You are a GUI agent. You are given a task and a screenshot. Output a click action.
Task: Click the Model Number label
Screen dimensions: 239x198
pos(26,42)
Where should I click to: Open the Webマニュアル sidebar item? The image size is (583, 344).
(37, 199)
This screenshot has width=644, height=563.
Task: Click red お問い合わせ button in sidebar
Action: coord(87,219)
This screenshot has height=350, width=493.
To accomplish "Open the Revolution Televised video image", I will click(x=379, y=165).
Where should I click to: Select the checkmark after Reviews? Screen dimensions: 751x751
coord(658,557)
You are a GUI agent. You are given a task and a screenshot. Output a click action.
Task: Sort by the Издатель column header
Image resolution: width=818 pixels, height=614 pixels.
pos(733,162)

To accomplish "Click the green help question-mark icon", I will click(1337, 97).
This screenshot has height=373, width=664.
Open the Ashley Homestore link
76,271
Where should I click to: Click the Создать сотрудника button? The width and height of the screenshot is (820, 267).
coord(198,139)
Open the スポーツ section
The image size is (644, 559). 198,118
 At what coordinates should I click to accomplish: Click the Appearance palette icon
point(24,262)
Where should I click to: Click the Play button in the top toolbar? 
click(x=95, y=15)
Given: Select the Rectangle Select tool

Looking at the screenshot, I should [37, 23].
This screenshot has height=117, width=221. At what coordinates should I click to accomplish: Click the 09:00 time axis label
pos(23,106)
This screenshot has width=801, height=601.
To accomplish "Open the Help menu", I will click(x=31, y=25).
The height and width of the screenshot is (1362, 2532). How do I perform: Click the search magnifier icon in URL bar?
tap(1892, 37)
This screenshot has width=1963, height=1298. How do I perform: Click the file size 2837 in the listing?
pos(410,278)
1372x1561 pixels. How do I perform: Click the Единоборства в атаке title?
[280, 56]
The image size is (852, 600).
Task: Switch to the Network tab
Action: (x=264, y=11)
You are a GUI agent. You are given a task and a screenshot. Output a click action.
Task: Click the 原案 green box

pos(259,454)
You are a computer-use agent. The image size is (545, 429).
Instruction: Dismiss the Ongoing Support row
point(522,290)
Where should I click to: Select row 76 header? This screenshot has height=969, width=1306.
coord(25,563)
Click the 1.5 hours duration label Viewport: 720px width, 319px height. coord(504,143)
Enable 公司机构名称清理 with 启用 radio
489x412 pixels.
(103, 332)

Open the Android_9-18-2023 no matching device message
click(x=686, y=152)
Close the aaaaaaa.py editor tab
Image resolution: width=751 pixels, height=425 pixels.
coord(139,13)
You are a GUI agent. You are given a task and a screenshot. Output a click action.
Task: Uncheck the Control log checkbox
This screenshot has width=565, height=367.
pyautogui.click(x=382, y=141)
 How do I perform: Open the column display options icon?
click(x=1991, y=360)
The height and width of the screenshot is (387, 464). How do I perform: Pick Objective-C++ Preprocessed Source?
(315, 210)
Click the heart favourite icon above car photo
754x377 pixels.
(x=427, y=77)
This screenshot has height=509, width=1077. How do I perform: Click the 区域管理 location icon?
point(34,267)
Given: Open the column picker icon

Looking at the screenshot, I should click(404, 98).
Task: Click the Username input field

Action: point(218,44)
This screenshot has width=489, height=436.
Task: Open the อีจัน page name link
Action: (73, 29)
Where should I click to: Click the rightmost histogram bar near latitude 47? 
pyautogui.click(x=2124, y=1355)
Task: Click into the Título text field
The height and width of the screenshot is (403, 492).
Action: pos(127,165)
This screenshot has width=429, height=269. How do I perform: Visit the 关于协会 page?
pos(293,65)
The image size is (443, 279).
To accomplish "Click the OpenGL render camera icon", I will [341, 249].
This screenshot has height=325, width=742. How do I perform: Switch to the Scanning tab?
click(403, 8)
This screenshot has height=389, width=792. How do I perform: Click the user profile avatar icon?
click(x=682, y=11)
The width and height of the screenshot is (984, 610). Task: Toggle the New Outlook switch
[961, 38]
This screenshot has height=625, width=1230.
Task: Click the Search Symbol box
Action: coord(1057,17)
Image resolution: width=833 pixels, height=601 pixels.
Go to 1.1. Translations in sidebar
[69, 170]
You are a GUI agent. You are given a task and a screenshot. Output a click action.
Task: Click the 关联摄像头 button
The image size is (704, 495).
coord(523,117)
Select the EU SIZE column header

Instruction -> Reproduce every one of the items above verbatim, from the first to the last.

The completed task ->
You are a GUI agent. You are given a task and a screenshot. Output a click action.
Task: Click the Model Number label
Screen dimensions: 239x198
pos(26,42)
Where should I click to: Open the Webマニュアル sidebar item? The image size is (583, 344).
(37, 199)
This screenshot has width=644, height=563.
Task: Click red お問い合わせ button in sidebar
Action: coord(87,219)
This screenshot has height=350, width=493.
To accomplish "Open the Revolution Televised video image", I will click(x=379, y=165).
Where should I click to: Select the checkmark after Reviews? Screen dimensions: 751x751
coord(658,557)
You are a GUI agent. You are given a task and a screenshot. Output a click action.
Task: Sort by the Издатель column header
Image resolution: width=818 pixels, height=614 pixels.
pos(733,162)

To accomplish "Click the green help question-mark icon", I will click(1337, 97).
This screenshot has height=373, width=664.
Open the Ashley Homestore link
76,271
Where should I click to: Click the Создать сотрудника button? The width and height of the screenshot is (820, 267).
coord(198,139)
Open the スポーツ section
The image size is (644, 559). 198,118
 At what coordinates should I click to accomplish: Click the Appearance palette icon
point(24,262)
Where should I click to: Click the Play button in the top toolbar? 
click(x=95, y=15)
Given: Select the Rectangle Select tool

Looking at the screenshot, I should [37, 23].
This screenshot has height=117, width=221. At what coordinates should I click to accomplish: Click the 09:00 time axis label
pos(23,106)
This screenshot has width=801, height=601.
To accomplish "Open the Help menu", I will click(x=31, y=25).
The height and width of the screenshot is (1362, 2532). How do I perform: Click the search magnifier icon in URL bar?
tap(1892, 37)
This screenshot has width=1963, height=1298. How do I perform: Click the file size 2837 in the listing?
pos(410,278)
1372x1561 pixels. How do I perform: Click the Единоборства в атаке title?
[280, 56]
The image size is (852, 600).
Task: Switch to the Network tab
Action: (x=264, y=11)
You are a GUI agent. You are given a task and a screenshot. Output a click action.
Task: Click the 原案 green box

pos(259,454)
You are a computer-use agent. The image size is (545, 429).
Instruction: Dismiss the Ongoing Support row
point(522,290)
Where should I click to: Select row 76 header? This screenshot has height=969, width=1306.
coord(25,563)
Click the 1.5 hours duration label Viewport: 720px width, 319px height. coord(504,143)
Enable 公司机构名称清理 with 启用 radio
489x412 pixels.
(103, 332)

Open the Android_9-18-2023 no matching device message
click(x=686, y=152)
Close the aaaaaaa.py editor tab
Image resolution: width=751 pixels, height=425 pixels.
coord(139,13)
You are a GUI agent. You are given a task and a screenshot. Output a click action.
Task: Uncheck the Control log checkbox
This screenshot has width=565, height=367.
pyautogui.click(x=382, y=141)
 How do I perform: Open the column display options icon?
click(x=1991, y=360)
The height and width of the screenshot is (387, 464). How do I perform: Pick Objective-C++ Preprocessed Source?
(315, 210)
Click the heart favourite icon above car photo
754x377 pixels.
(x=427, y=77)
This screenshot has height=509, width=1077. How do I perform: Click the 区域管理 location icon?
point(34,267)
Given: Open the column picker icon

Looking at the screenshot, I should click(404, 98).
Task: Click the Username input field

Action: point(218,44)
This screenshot has width=489, height=436.
Task: Open the อีจัน page name link
Action: (73, 29)
Where should I click to: Click the rightmost histogram bar near latitude 47? 
pyautogui.click(x=2124, y=1355)
Task: Click into the Título text field
The height and width of the screenshot is (403, 492).
Action: pos(127,165)
This screenshot has width=429, height=269. How do I perform: Visit the 关于协会 page?
pos(293,65)
The image size is (443, 279).
To accomplish "Click the OpenGL render camera icon", I will [341, 249].
This screenshot has height=325, width=742. How do I perform: Switch to the Scanning tab?
click(403, 8)
This screenshot has height=389, width=792. How do I perform: Click the user profile avatar icon?
click(x=682, y=11)
The width and height of the screenshot is (984, 610). Task: Toggle the New Outlook switch
[961, 38]
This screenshot has height=625, width=1230.
Task: Click the Search Symbol box
Action: coord(1057,17)
Image resolution: width=833 pixels, height=601 pixels.
Go to 1.1. Translations in sidebar
[69, 170]
You are a GUI agent. You are given a task and a screenshot. Output a click action.
Task: Click the 关联摄像头 button
The image size is (704, 495).
coord(523,117)
Select the EU SIZE column header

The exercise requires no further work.